▶ **To be done**
Copy out the rows below, word for word, from the line containing "Toggle Content Created series in chart legend" through the end of the rows, including both of those lines. Leave the pictures out of your copy.

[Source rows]

--- Begin ---

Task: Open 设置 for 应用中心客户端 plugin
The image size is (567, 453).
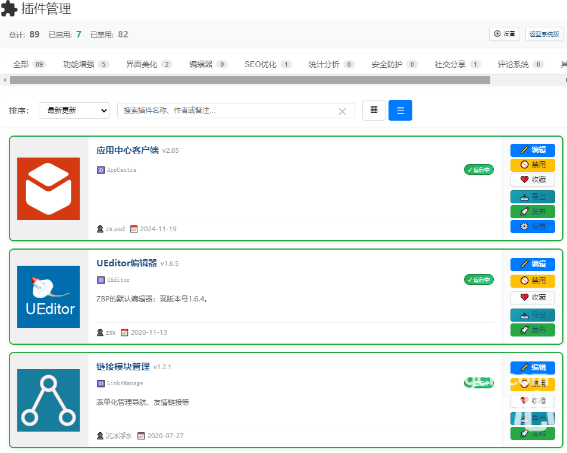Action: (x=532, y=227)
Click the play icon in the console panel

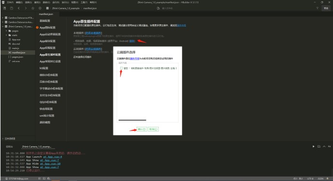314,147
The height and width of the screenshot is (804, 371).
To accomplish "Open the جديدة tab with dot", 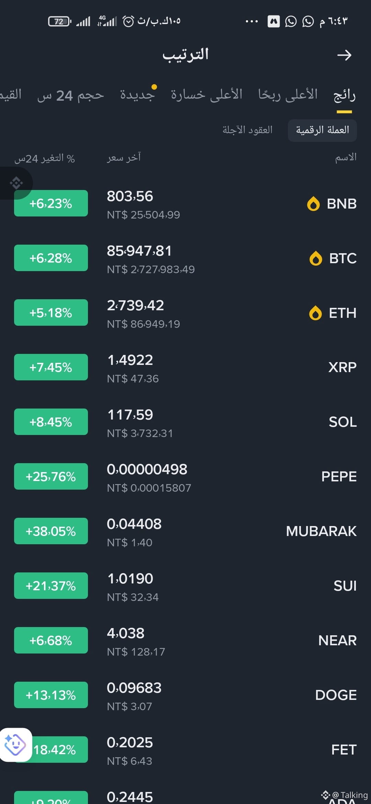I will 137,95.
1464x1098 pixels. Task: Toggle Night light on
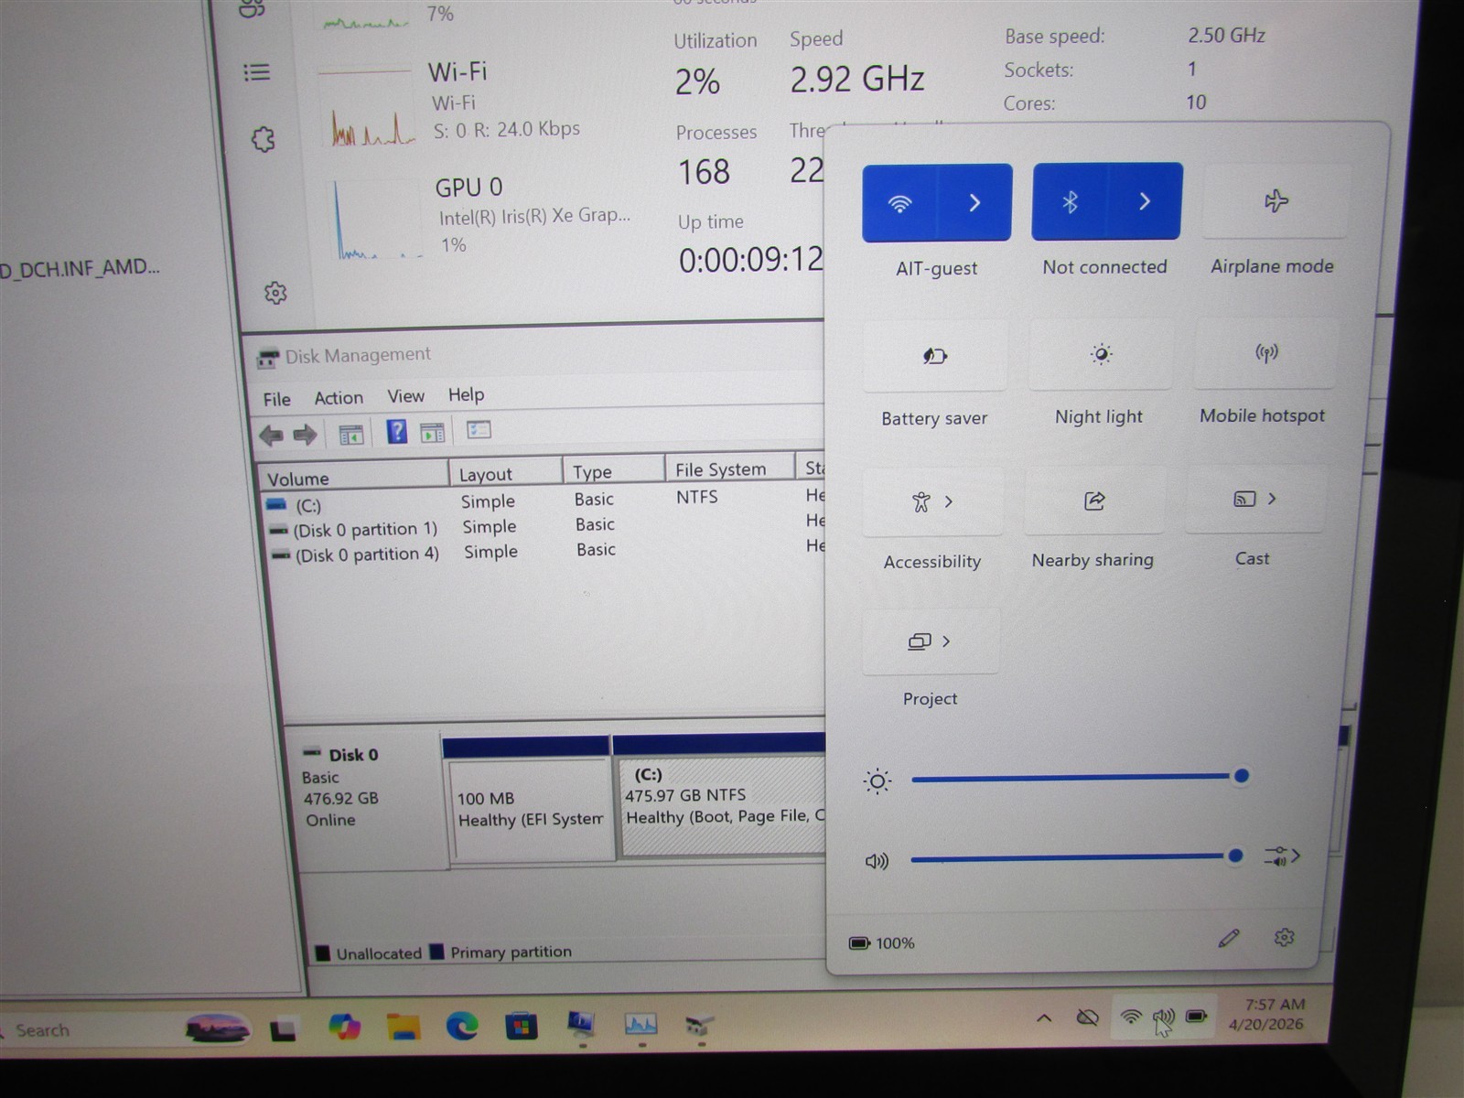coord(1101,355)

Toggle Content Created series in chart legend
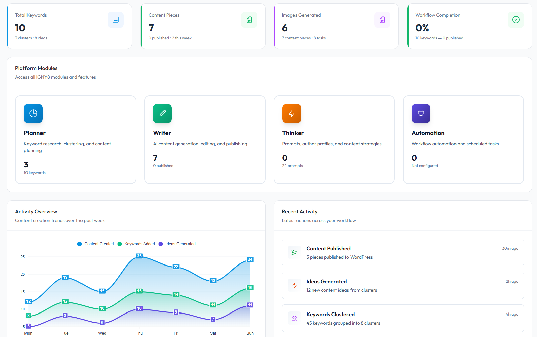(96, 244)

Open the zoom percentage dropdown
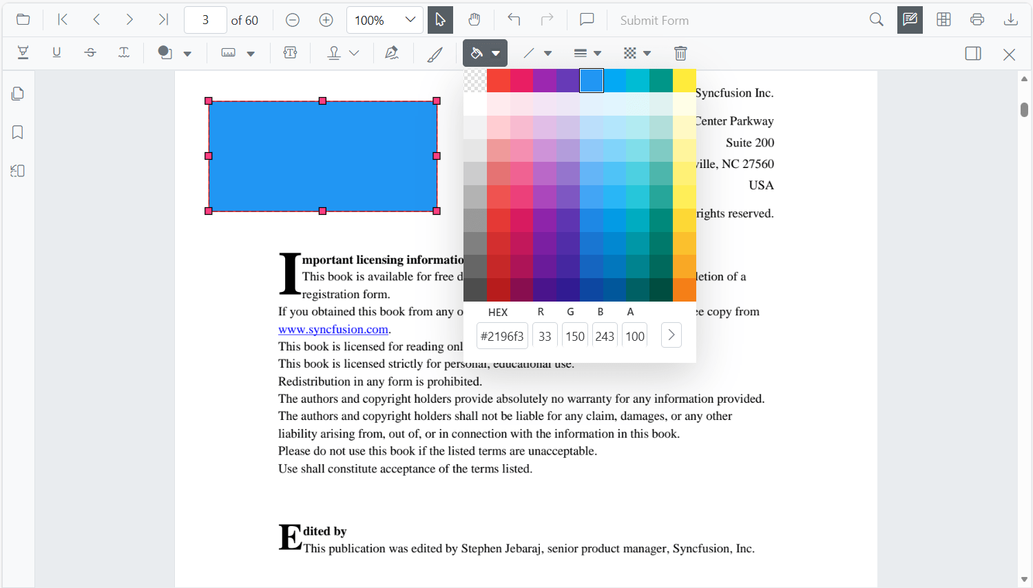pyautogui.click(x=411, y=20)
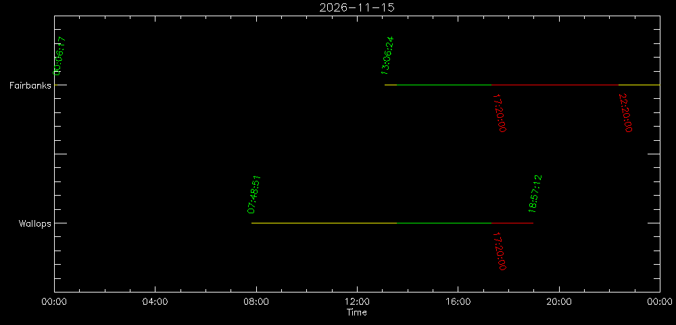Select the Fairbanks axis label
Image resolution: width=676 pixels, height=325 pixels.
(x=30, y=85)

--- End ---

▶ **Response**
Toggle Content Created series in chart legend
(96, 244)

Open the zoom percentage dropdown
pyautogui.click(x=411, y=20)
Select the Fairbanks axis label
Image resolution: width=676 pixels, height=325 pixels.
(x=30, y=85)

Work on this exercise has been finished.